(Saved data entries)
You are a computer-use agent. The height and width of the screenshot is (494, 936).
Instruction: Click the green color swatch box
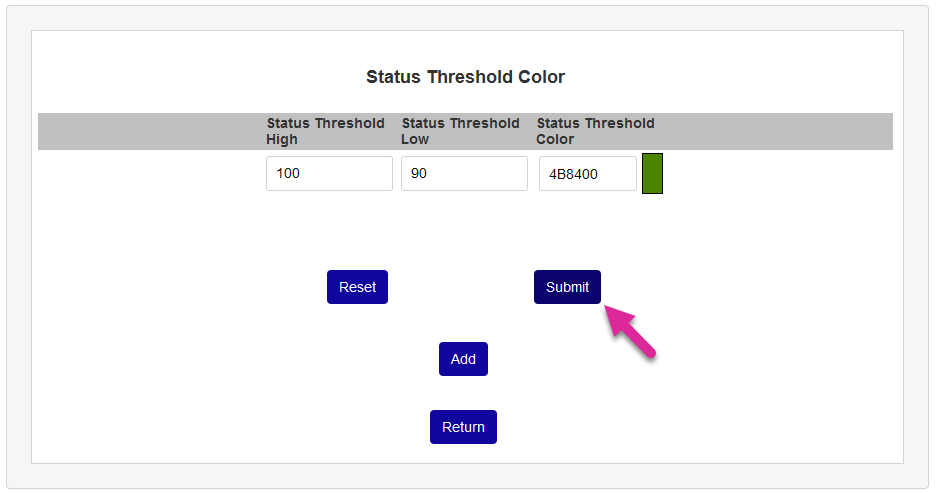coord(652,173)
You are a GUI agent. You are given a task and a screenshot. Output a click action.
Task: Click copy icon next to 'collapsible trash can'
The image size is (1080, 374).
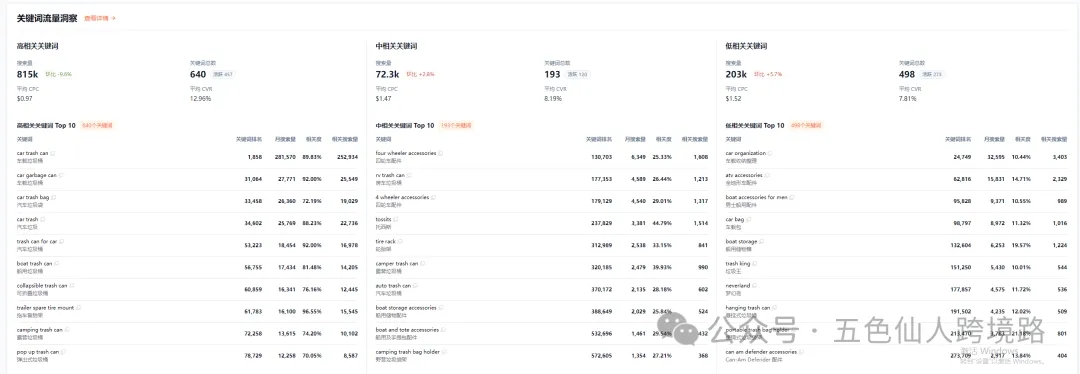tap(72, 285)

■ Task directions
Quote precisely the lines of the data from the line containing "Task: Click copy" through its final line, both included, excluding pictures.

■ Answer box
Task: Click copy icon next to 'collapsible trash can'
The image size is (1080, 374).
tap(72, 285)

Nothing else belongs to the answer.